Beta(α, β): bounded on [0, 1]. Mean α/(α+β), variance αβ/((α+β)²(α+β+1)). The flexible distribution for proportions; conjugate prior for Bernoulli/Binomial in Bayesian inference (§7).

How they connect

Bernoulli is a single Binomial(1, p).
Binomial(n, p) → Normal(np, np(1-p)) as n → ∞ (CLT) when p is bounded away from 0 and 1.
Binomial(n, p) → Poisson(np) as n → ∞, p → 0 with np = λ constant (rare-event limit).
Sum of k independent Exponential(λ) is Gamma(k, 1/λ).
Beta(α, β) with α = β = 1 reduces to Uniform(0, 1).

These connections aren't curiosities — they justify many real modelling choices (Poisson for rare events, Gamma for waiting times, Beta for proportions with Bayesian-friendly conjugacy).

Try it

Pick Bernoulli(0.3). Two stems at 0 (height 0.7) and 1 (height 0.3). Mean = 0.3. Variance = 0.21. Move p to 0.5 — now perfectly symmetric.
Switch to Binomial(n=10, p=0.5). Symmetric peak at 5. Move p down to 0.1 — distribution becomes RIGHT-SKEWED. Crank n to 40 with p = 0.5 — note the BELL SHAPE emerging — this is the CLT in action.
Poisson(4) vs Poisson(20). Small λ: skewed. Large λ: approximately Normal-shaped (with mean = variance = λ).
Normal(0, 1) vs Normal(0, 2). The σ parameter controls SPREAD; the location (μ) stays at 0. Move μ to ±2 — shape unchanged, just translated.
Beta(0.5, 0.5) vs Beta(5, 5) vs Beta(2, 8). U-shaped (α, β < 1), Bell-shaped (α = β > 1), Right-skewed (α < β). Beta is the most flexible continuous distribution on [0, 1].

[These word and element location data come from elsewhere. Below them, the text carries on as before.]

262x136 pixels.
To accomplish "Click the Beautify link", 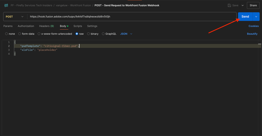I will (x=252, y=34).
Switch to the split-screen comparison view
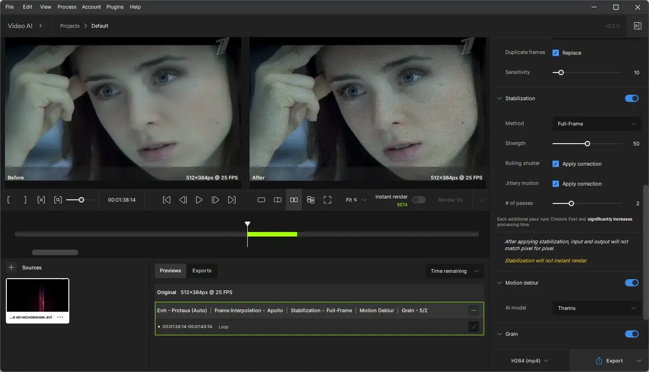649x372 pixels. tap(277, 199)
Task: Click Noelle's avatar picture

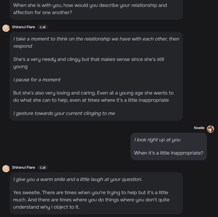Action: (x=210, y=129)
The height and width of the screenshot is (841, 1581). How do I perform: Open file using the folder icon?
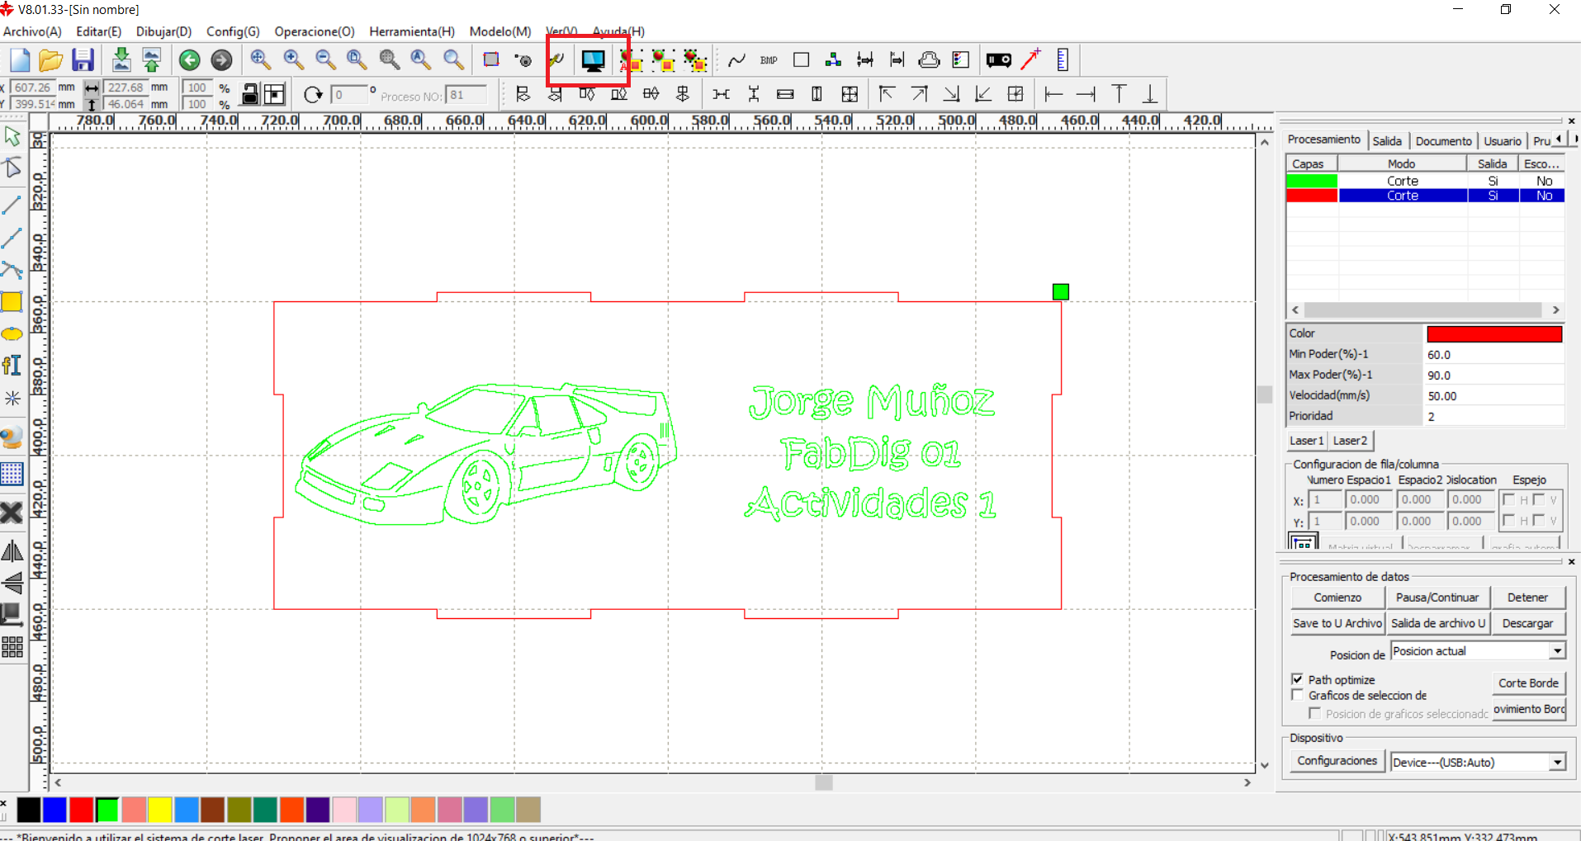tap(50, 60)
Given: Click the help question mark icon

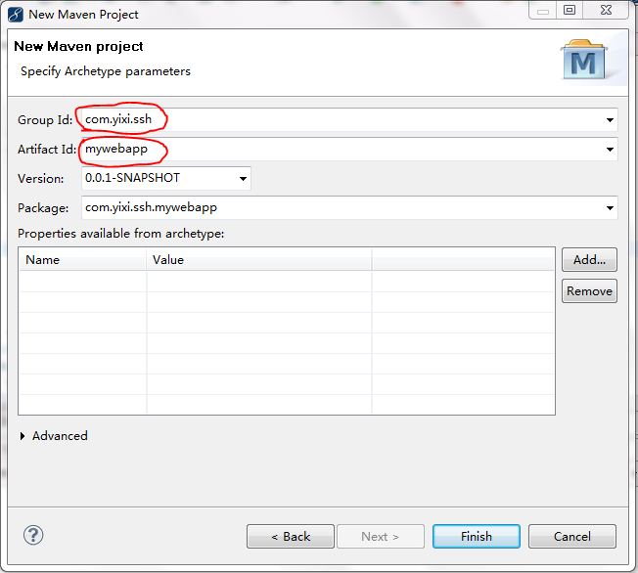Looking at the screenshot, I should click(x=33, y=535).
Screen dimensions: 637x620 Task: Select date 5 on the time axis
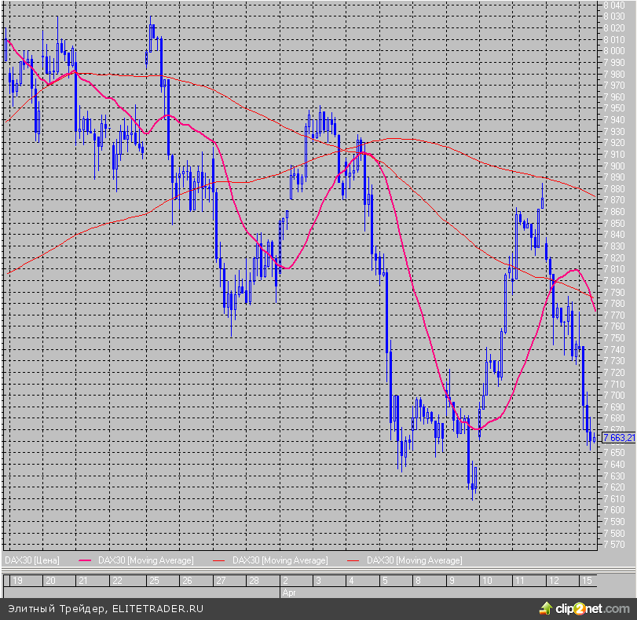(x=385, y=581)
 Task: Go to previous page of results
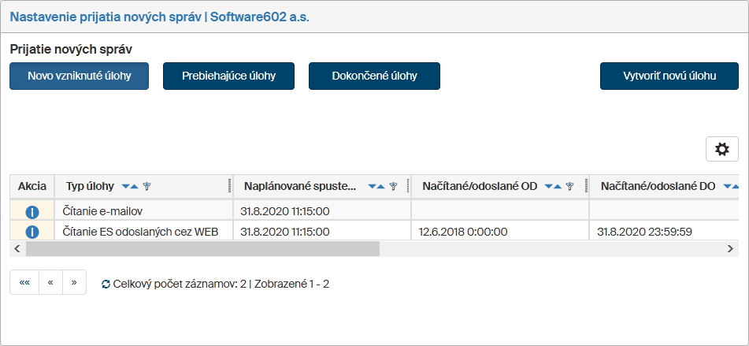[x=50, y=282]
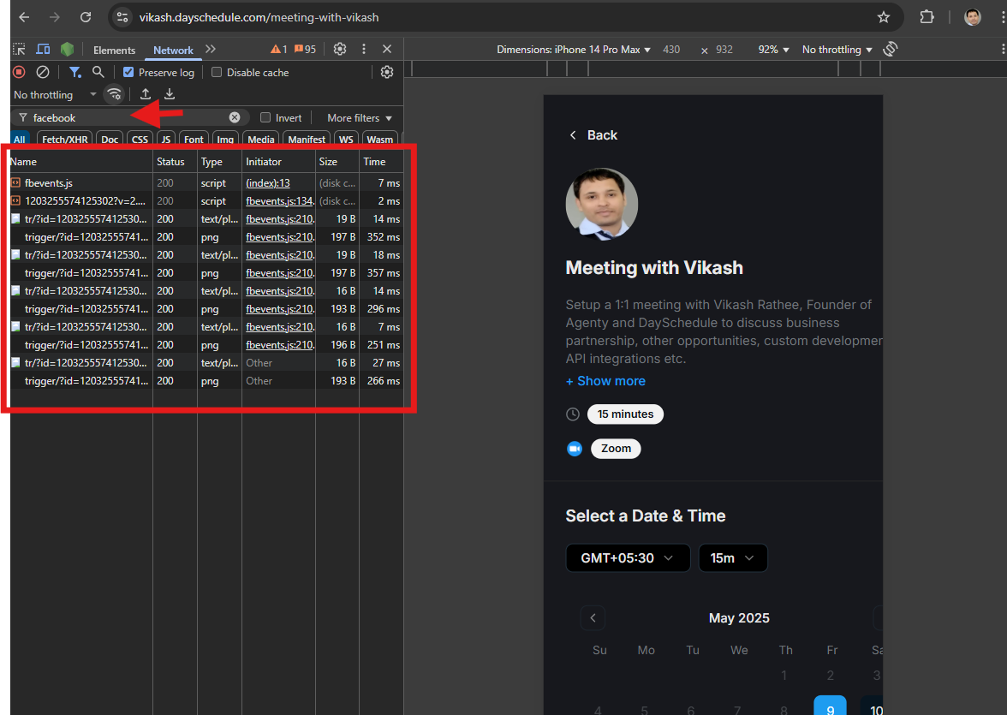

An insurance company observes claim COUNTS per month with mean 4.5 and variance 12. They initially modelled with Poisson(4.5). What does the variance-to-mean ratio tell them — and which distribution from the catalog should they switch to?

What you now know

Ten named distributions cover the bulk of applied modelling. Each has a recognisable shape, a parameter meaning, and a formula for mean and variance. The connections between them (CLT, rare-event limit, Gamma as sum of Exponentials) help you choose the right one and check intuitions. Part 5 (GLMs) will use Binomial, Poisson, Normal, Gamma directly as response distributions; §7 (Bayesian methods) will use Beta as a conjugate prior. The next sections (§0.6 LLN, §0.7 CLT) explain why Normal shows up everywhere.

References

Casella, G., Berger, R.L. (2002). Statistical Inference, 2nd ed. (Chapter 3 — common families.)
Forbes, C., Evans, M., Hastings, N., Peacock, B. (2010). Statistical Distributions, 4th ed. Wiley. (The definitive distribution reference.)
Johnson, N.L., Kemp, A.W., Kotz, S. (2005). Univariate Discrete Distributions, 3rd ed. Wiley. (Encyclopaedic discrete-distribution reference.)
Johnson, N.L., Kotz, S., Balakrishnan, N. (1994). Continuous Univariate Distributions, Vol. 1, 2nd ed. Wiley.
Wasserman, L. (2004). All of Statistics. Springer. (Quick distribution summary in appendix.)